Exercise brief
Please find each line in the data below that contains the word "agent", and copy those lines out in full.

Provided records
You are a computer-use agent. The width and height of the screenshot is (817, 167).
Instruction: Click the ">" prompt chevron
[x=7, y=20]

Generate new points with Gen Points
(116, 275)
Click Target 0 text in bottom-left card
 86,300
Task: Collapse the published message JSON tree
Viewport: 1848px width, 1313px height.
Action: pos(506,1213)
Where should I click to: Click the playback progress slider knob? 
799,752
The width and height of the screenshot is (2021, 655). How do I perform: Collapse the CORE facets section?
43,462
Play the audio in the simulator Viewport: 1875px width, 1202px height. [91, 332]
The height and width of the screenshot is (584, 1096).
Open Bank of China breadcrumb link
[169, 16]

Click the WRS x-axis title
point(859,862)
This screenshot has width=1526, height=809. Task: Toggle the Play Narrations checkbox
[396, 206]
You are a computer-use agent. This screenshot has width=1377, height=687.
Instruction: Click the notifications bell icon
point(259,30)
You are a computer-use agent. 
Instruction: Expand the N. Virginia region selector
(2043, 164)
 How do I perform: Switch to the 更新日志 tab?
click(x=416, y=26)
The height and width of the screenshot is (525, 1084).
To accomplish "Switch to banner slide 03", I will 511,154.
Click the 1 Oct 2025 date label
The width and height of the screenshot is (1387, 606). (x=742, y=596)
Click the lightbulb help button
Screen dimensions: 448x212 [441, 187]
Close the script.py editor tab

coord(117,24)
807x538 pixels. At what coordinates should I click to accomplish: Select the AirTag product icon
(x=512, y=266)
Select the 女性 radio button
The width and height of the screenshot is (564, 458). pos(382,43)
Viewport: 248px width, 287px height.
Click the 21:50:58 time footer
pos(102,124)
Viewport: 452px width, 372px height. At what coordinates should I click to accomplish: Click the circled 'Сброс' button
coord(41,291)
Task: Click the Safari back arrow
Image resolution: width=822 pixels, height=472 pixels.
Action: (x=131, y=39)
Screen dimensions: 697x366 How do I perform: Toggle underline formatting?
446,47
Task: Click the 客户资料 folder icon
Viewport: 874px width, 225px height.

Response for this exercise
You are a computer-use agent. The width and height of the screenshot is (817, 167).
You are a computer-use agent. This screenshot has width=1377, height=687.
You are a computer-use agent. 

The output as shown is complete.